You laymen would better appreciate the true meaning of literacy if you could only see hyperkinetic reading behavior for what it really is–yet another of the countless hitherto unidentified learning disabilities. This should be perfectly clear to anyone who takes the trouble to consider what effects hyperkinetic reading behavior must have on true literacy as defined above:

v Because he is often exposed, and without appropriate professional guidance, to diverse and conflicting opinions, and the all-too-often cunningly persuasive rhetoric of people who really have nothing more to express than some ideas of their own, the hyperkinetic reader often lags behind his classmates in Judgment Making. He is all too apt to say, either to himself, thus exacerbating his disability, or aloud, thus disrupting a whole class and spoiling a perfectly good lesson plan: “Well, maybe, but on the other hand” And just think what that can do to the quality of relationships with others!

v The hyperkinetic reader not infrequently abuses the Acquiring and Using of Information in unprogrammed acquisition (and inevitable misuse) of information not conducive to the Respect and Appreciation of Other People and Cultures but only to the Understanding of the same. That will just not do.

v Hyperkinetic readers almost invariably read works that do not appear on the school district’s list of suggested readings, so that they often find themselves perplexed and troubled by materials written at much too high a grade level. Reading, after all, is supposed to be loads of fun. When it becomes a struggle, and especially when it causes negative feelings of doubt and questioning, the hapless reader may fail to develop that Feeling of Self Worth and Importance appropriate to literacy.

v And these people who always have their noses stuck in books usually won’t even Listen!

Among the great successes of our schools is the fact that they have always been able to prevent serious and widespread outbreaks of hyperkinetic reading behavior syndrome.
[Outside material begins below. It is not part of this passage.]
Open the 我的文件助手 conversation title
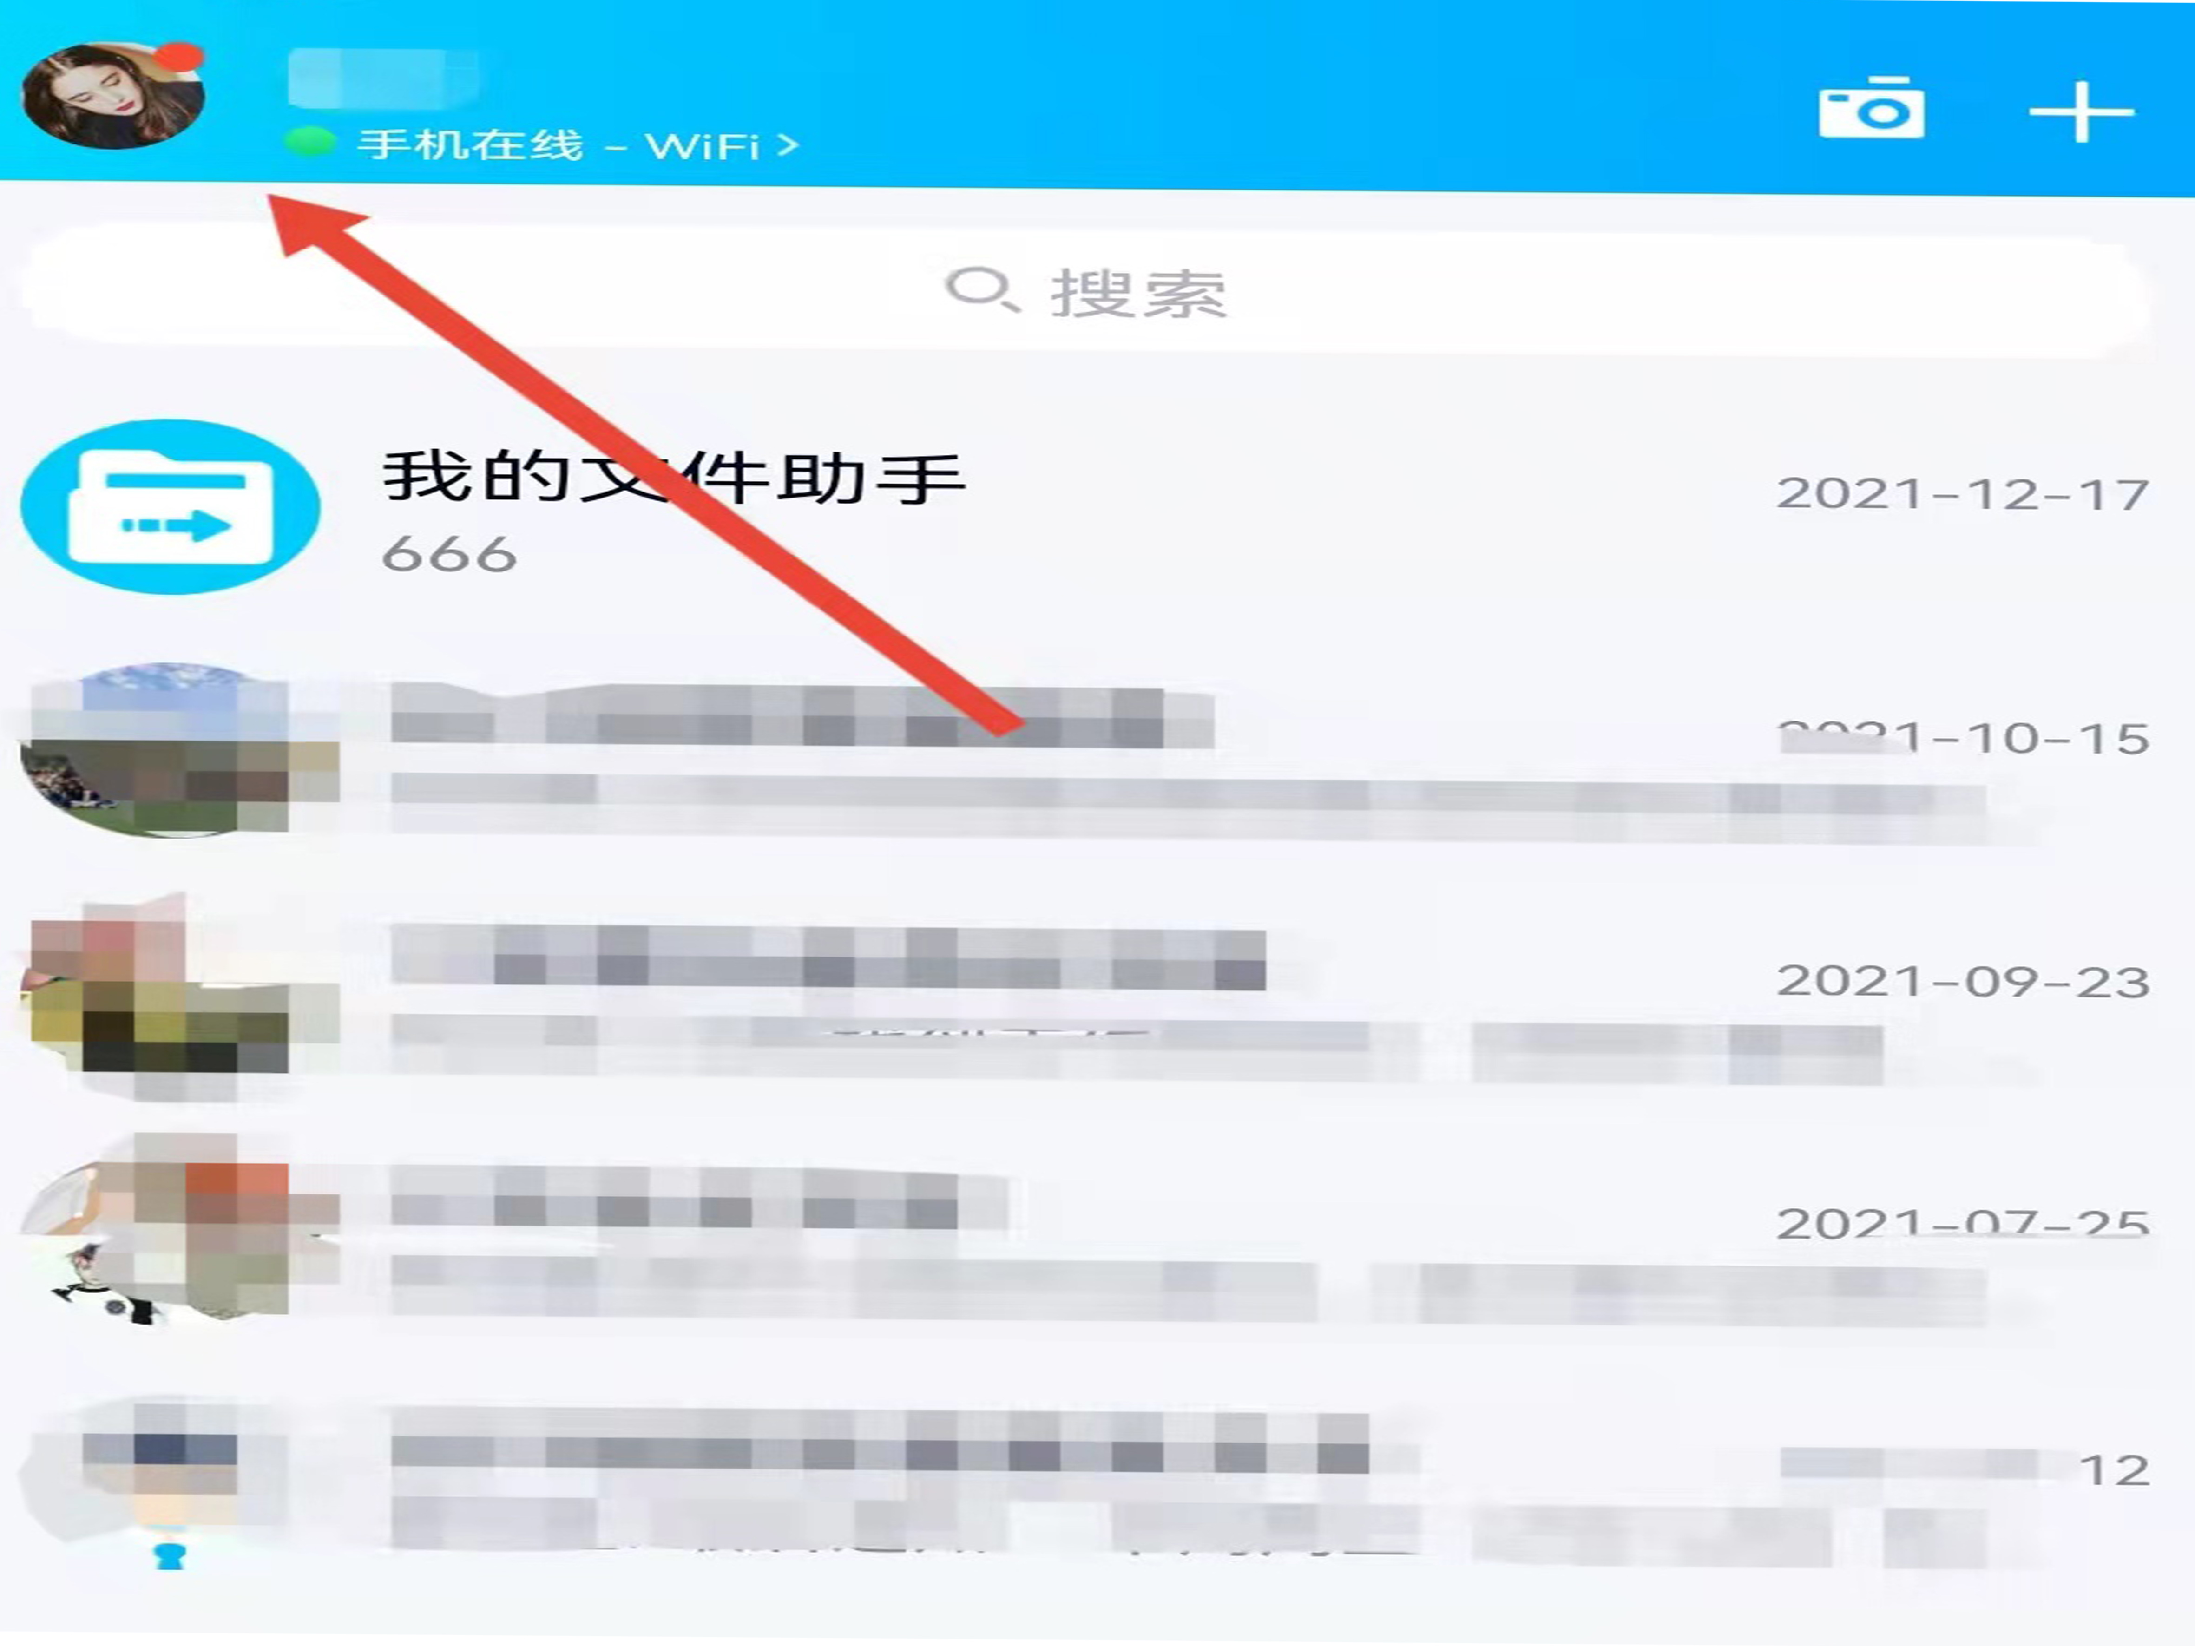Viewport: 2195px width, 1646px height. 674,477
This is a remarkable feat, since most young children, even when they first come to school, already exhibit morbid curiosity behavior and persistent questioning behavior, dangerous precursors that must be replaced quickly with group interaction skills and self-awareness enhancement. (Children who are properly preoccupied with themselves and with some presumed distinctions between individual whims and collective whims hardly ever fall into hyperkinetic reading behavior syndrome.) Although a few intractable cases can still be found, we realistically expect, and before long, to eradicate this crippling disability and usher in the age of true literacy.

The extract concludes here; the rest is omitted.